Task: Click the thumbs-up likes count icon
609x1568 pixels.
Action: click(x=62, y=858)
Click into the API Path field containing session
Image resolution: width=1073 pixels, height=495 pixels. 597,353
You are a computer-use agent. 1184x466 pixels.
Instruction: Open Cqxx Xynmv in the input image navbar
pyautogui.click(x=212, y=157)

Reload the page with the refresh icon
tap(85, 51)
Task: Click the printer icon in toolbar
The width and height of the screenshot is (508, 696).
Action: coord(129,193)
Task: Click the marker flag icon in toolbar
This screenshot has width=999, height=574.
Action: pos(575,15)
* * *
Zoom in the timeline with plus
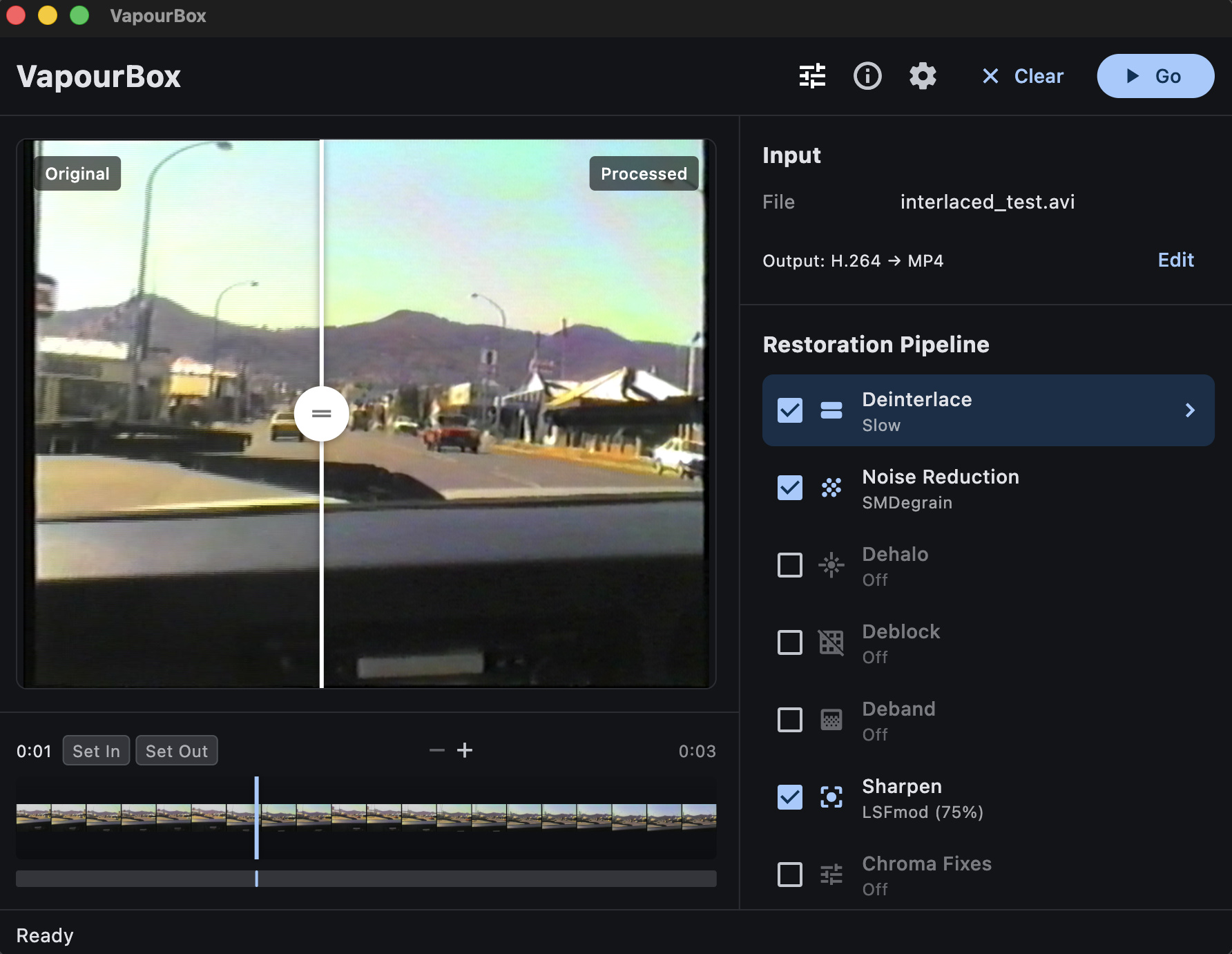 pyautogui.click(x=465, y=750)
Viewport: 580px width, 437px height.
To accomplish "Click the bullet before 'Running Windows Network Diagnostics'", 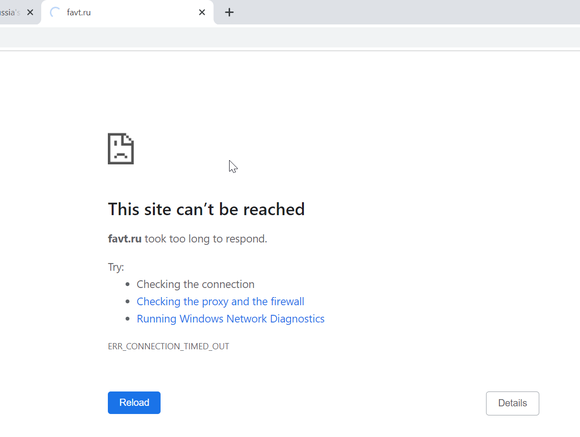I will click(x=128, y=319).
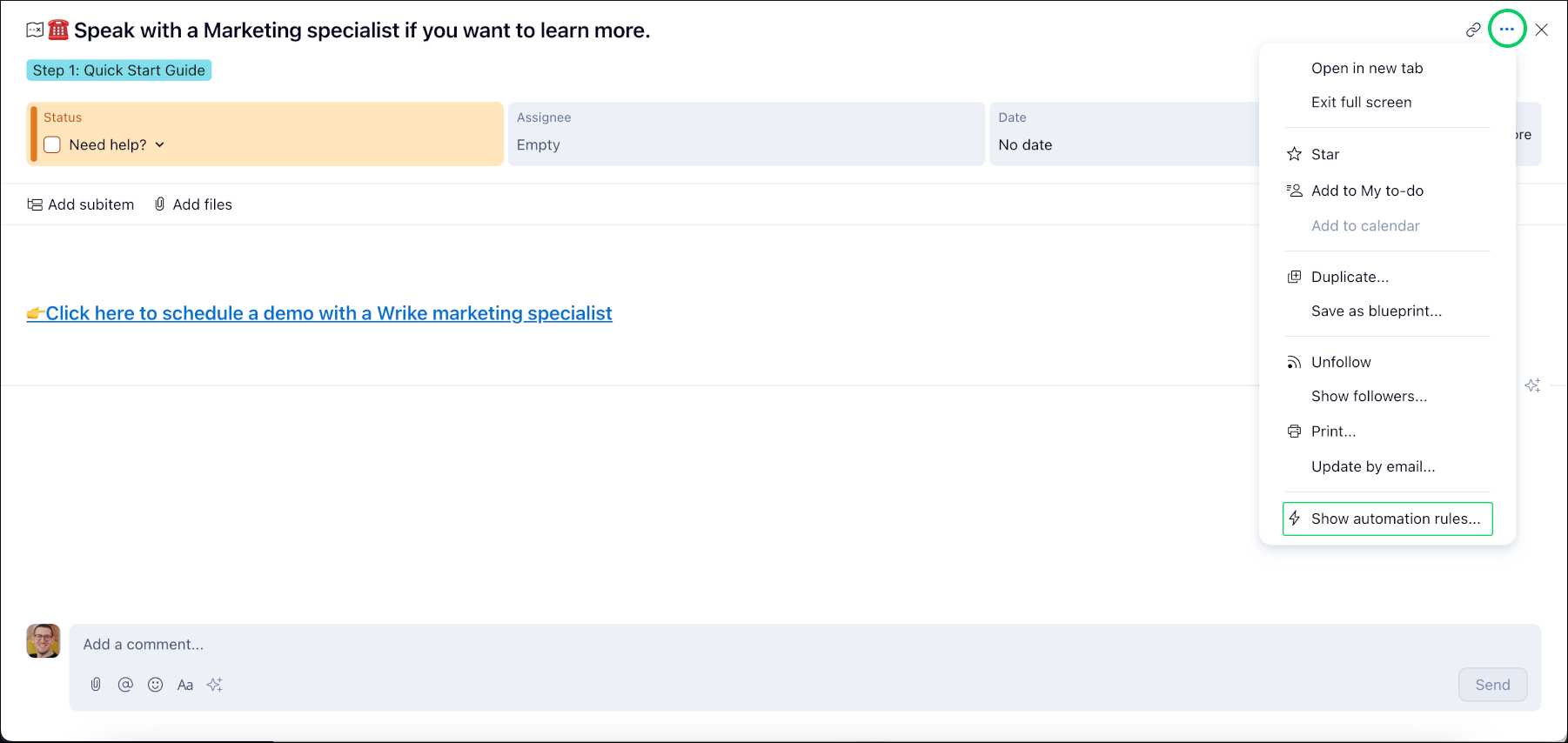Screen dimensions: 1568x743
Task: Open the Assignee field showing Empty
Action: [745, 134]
* * *
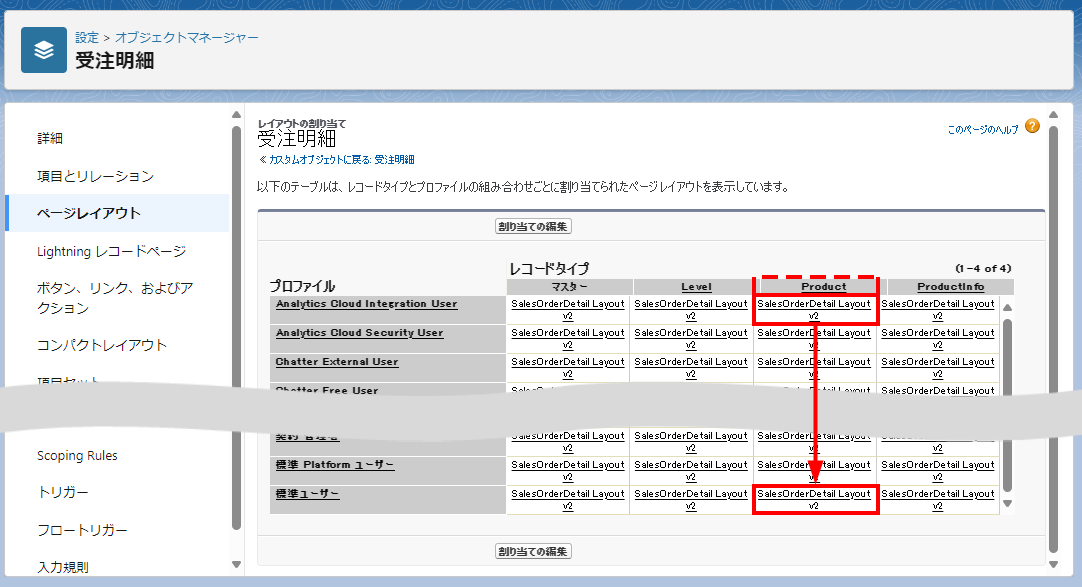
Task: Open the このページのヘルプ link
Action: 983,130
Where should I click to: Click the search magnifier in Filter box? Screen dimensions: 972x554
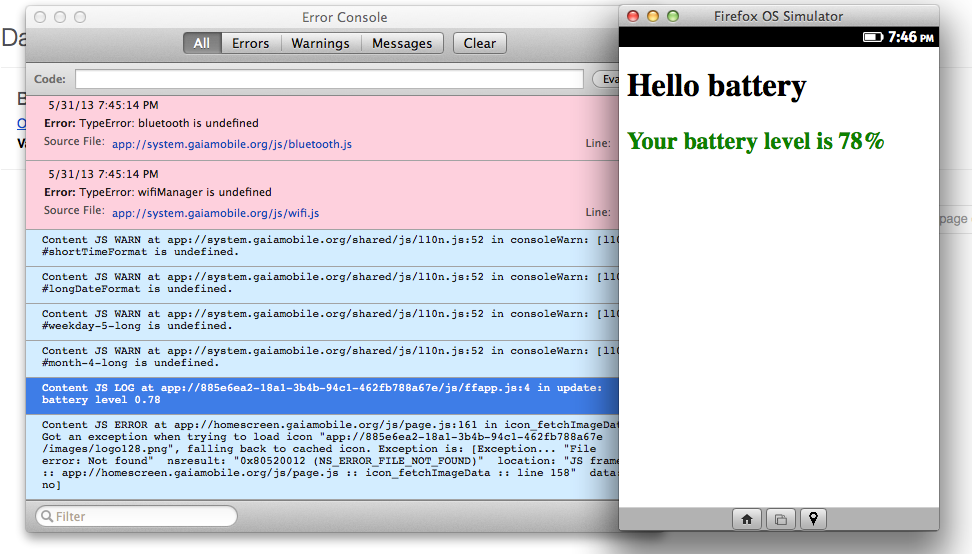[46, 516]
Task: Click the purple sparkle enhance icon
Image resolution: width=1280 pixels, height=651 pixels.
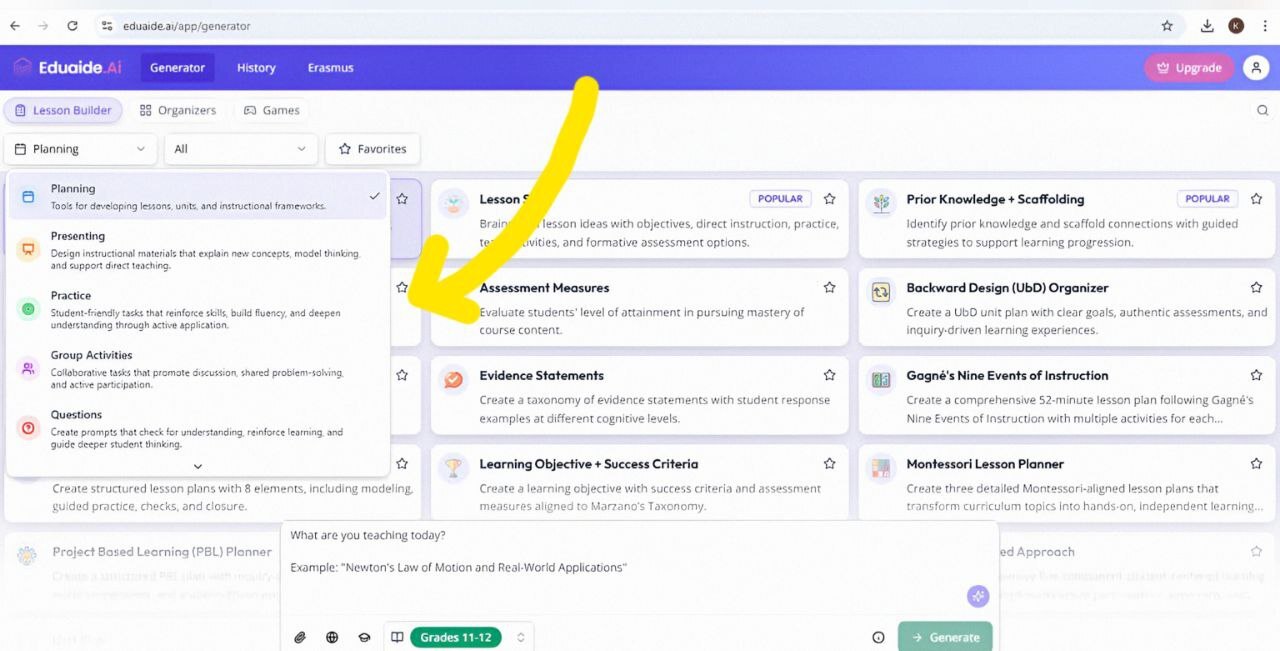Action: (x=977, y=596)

EXERCISE REQUIREMENTS =
Can you give the rows between the line containing "You are a computer-use" and the line containing "Action: pos(575,15)", inclusive, as a JSON list of strings, one string per line, leaving out blank lines?

WORKED ANSWER =
[
  "You are a computer-use agent. 1184x466 pixels.",
  "Instruction: Open Cqxx Xynmv in the input image navbar",
  "pyautogui.click(x=212, y=157)",
  "Reload the page with the refresh icon",
  "tap(85, 51)",
  "Task: Click the printer icon in toolbar",
  "The width and height of the screenshot is (508, 696).",
  "Action: coord(129,193)",
  "Task: Click the marker flag icon in toolbar",
  "This screenshot has width=999, height=574.",
  "Action: pos(575,15)"
]